I am trying to code a custom transformer to be used in a pipeline to pre-process data.
Here is the code I'm using (sourced - not written by me). It takes in a dataframe, scales the features, and returns a dataframe:
class DFStandardScaler(BaseEstimator,TransformerMixin):
def __init__(self):
self.ss = None
def fit(self,X,y=None):
self.ss = StandardScaler().fit(X)
return self
def transform(self, X):
Xss = self.ss.transform(X)
Xscaled = pd.DataFrame(Xss, index=X.index, columns=X.columns)
return Xscaled
I have data that has both categorical and continuous features. Obviously the transformer will not transform the categorical feature ('sex'). When I fit this pipeline with the dataframe below it throws an error because it is trying to scale the categorical labels in 'sex':
sex length diameter height whole_weight shucked_weight \
0 M 0.455 0.365 0.095 0.5140 0.2245
1 M 0.350 0.265 0.090 0.2255 0.0995
2 F 0.530 0.420 0.135 0.6770 0.2565
3 M 0.440 0.365 0.125 0.5160 0.2155
4 I 0.330 0.255 0.080 0.2050 0.0895
5 I 0.425 0.300 0.095 0.3515 0.1410
How do I pass a list of categorical / continuous features into the transformer so it will scale the proper features? Or is it better to somehow code the feature type check inside the transformer?
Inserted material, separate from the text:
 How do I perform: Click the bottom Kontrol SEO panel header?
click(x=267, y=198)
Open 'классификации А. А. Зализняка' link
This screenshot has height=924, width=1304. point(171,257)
Basically you need another step in the Pipeline with a similar class inheriting from BaseEstimator
and TransformerMixin
class ColumnSelector(BaseEstimator,TransformerMixin):
def __init__(self, columns: list):
self.cols = columns
def fit(self,X,y=None):
return self
def transform(self, X, y=None):
return X.loc[:, self.cols]
Then in your main the pipeline looks like this:
selector = ColumnSelector(['length', 'diameter', 'height', 'whole_weight', 'shucked_weight'])
pipe = pipeline.make_pipeline(
selector,
DFStandardScaler()
)
pipe2 = pipeline.make_pipeline(#some steps for the sex column)
full_pipeline = pipeline.make_pipeline(
pipeline.make_union(
pipe,
pipe2
),
#some other step
)